EXERCISE OBJECTIVE ->
Each line from the one that holds "The image size is (928, 549)." to the end of the entries is to be given again exactly. Do not include pictures.

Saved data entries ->
☆ ☆ ☆ ☆ ☆

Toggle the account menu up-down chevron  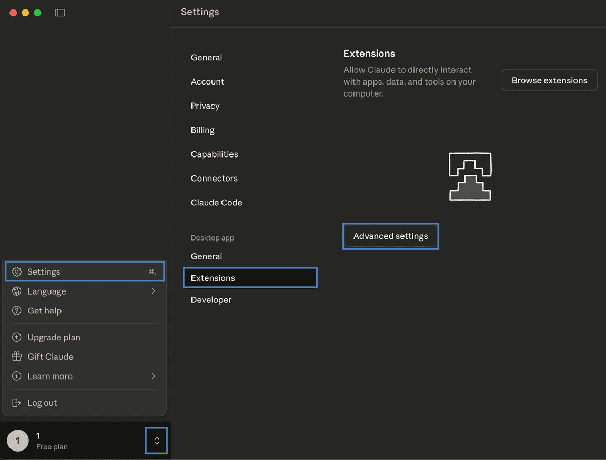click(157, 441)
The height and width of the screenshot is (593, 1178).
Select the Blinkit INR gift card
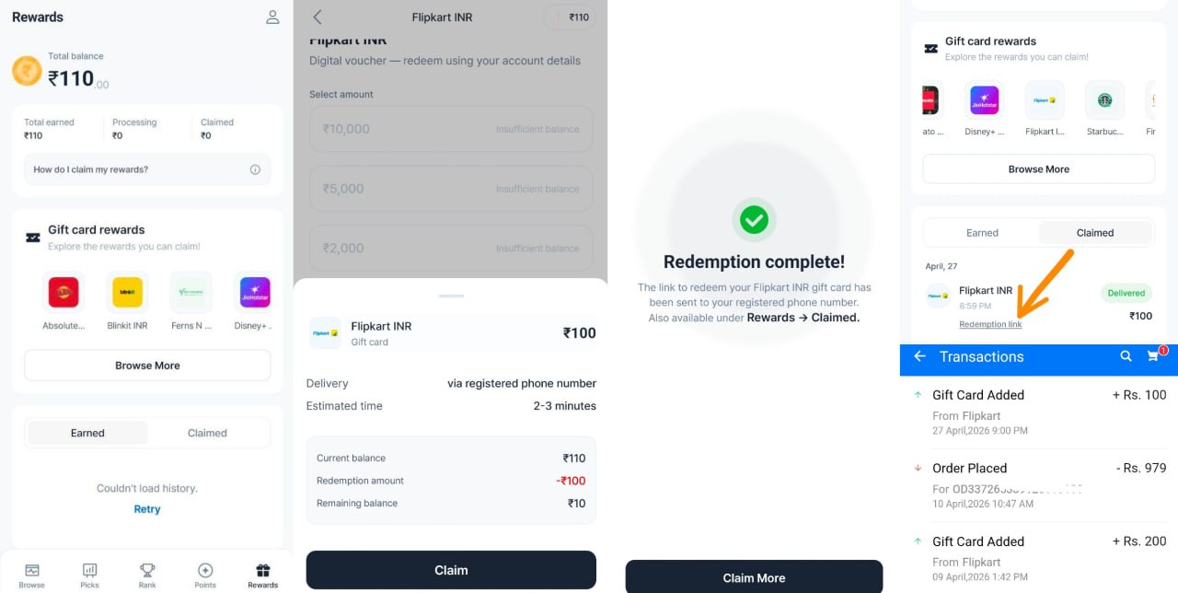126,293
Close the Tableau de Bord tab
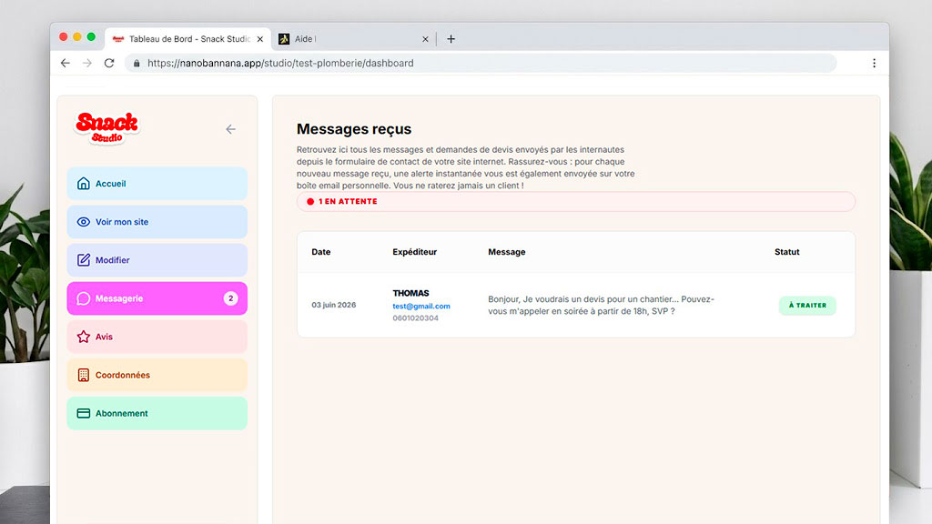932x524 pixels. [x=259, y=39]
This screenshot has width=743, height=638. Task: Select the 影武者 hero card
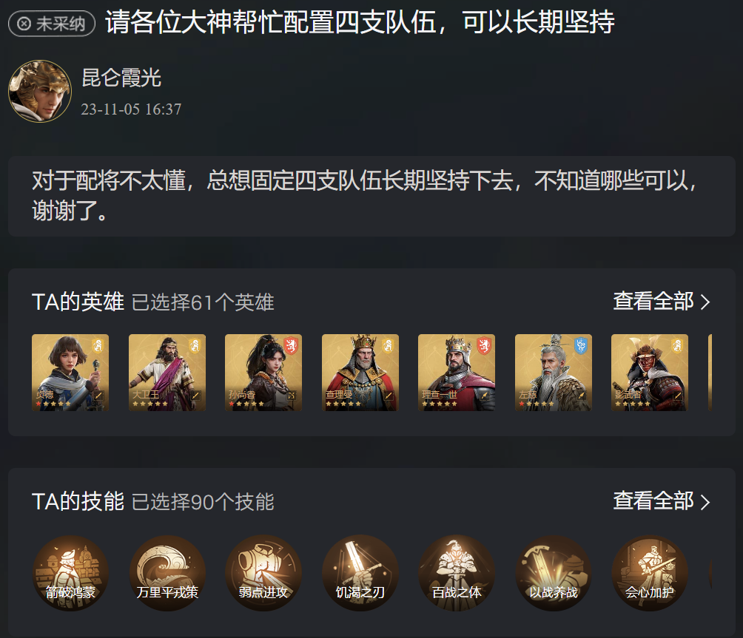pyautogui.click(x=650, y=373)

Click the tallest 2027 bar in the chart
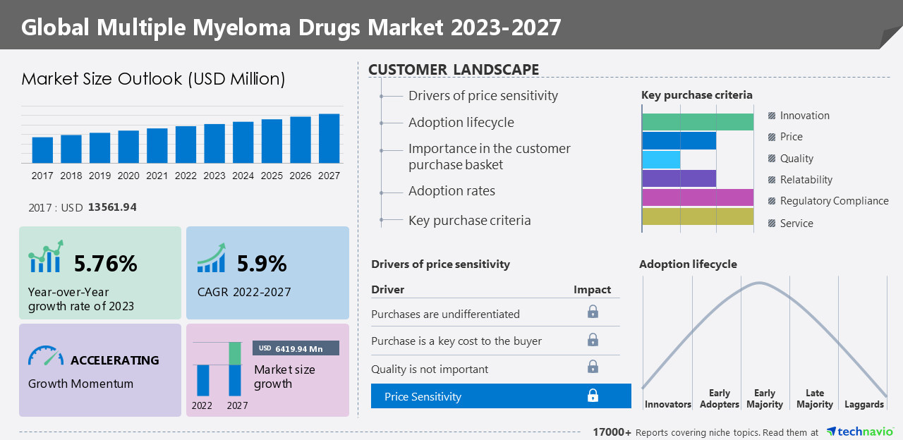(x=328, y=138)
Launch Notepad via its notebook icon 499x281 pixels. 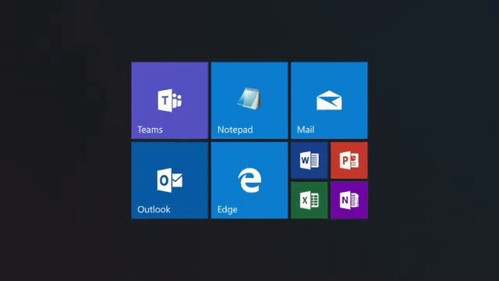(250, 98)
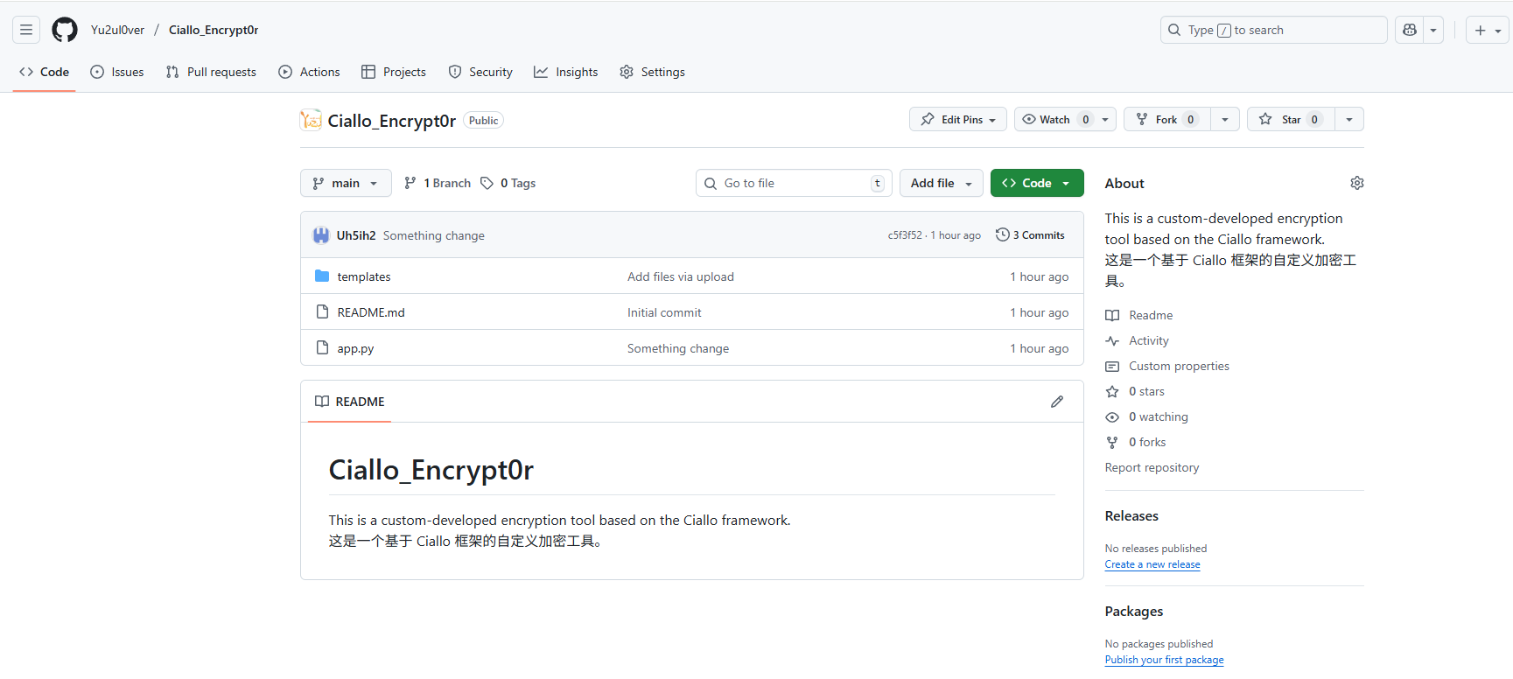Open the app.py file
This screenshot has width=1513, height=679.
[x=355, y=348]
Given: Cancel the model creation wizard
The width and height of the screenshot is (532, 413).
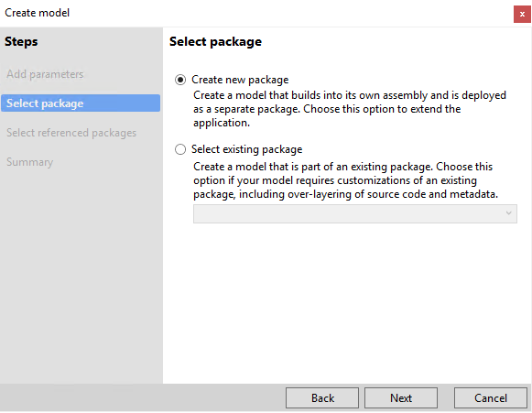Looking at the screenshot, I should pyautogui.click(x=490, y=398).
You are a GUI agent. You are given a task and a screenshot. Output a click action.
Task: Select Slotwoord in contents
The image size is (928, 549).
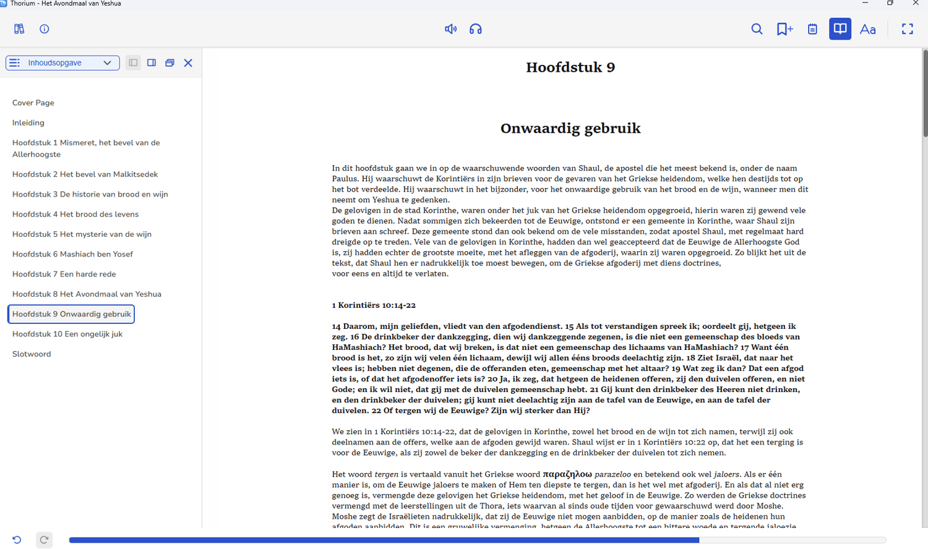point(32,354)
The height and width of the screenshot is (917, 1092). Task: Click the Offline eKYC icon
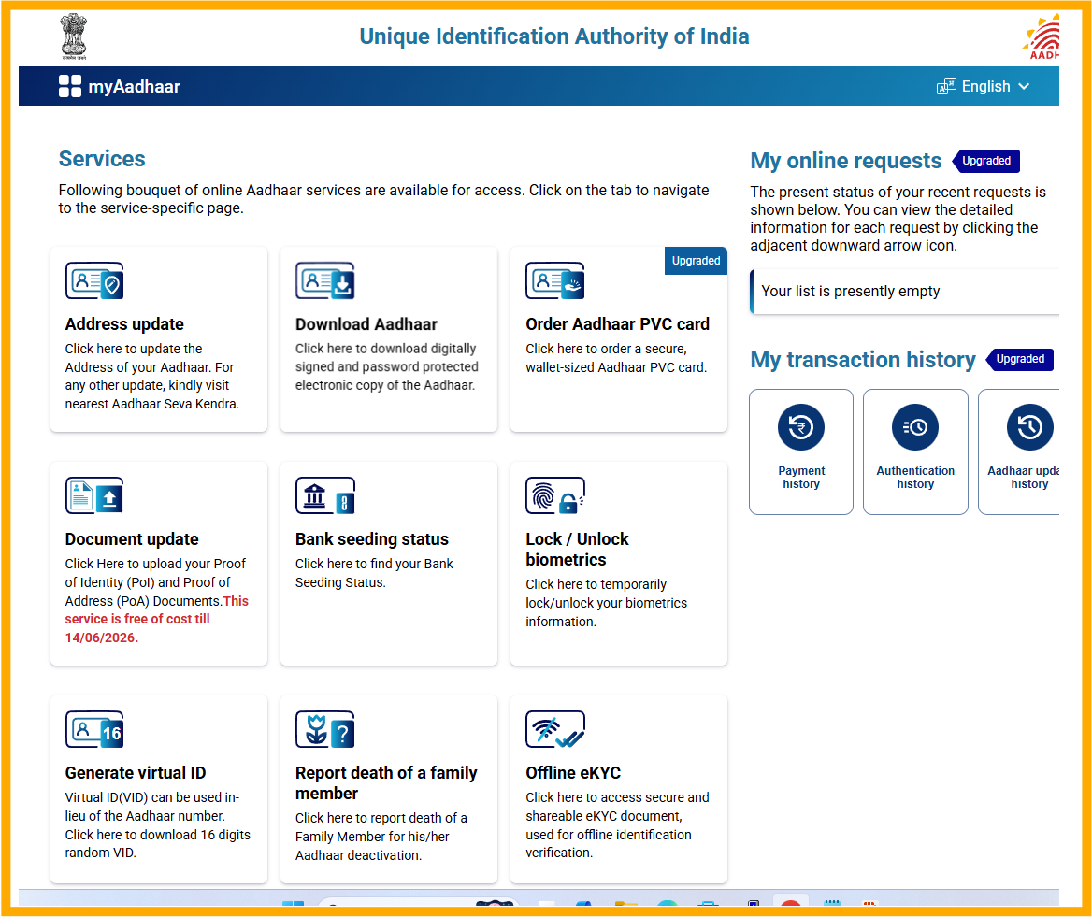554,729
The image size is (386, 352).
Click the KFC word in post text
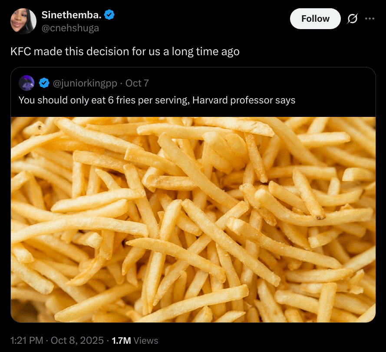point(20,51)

☆ ☆ ☆ ☆ ☆

WRITTEN REPLY ->
The image size is (928, 549).
point(32,354)
The height and width of the screenshot is (917, 1092). Task: Click the Offline eKYC icon
554,729
The image size is (386, 352).
Click the KFC word in post text
point(20,51)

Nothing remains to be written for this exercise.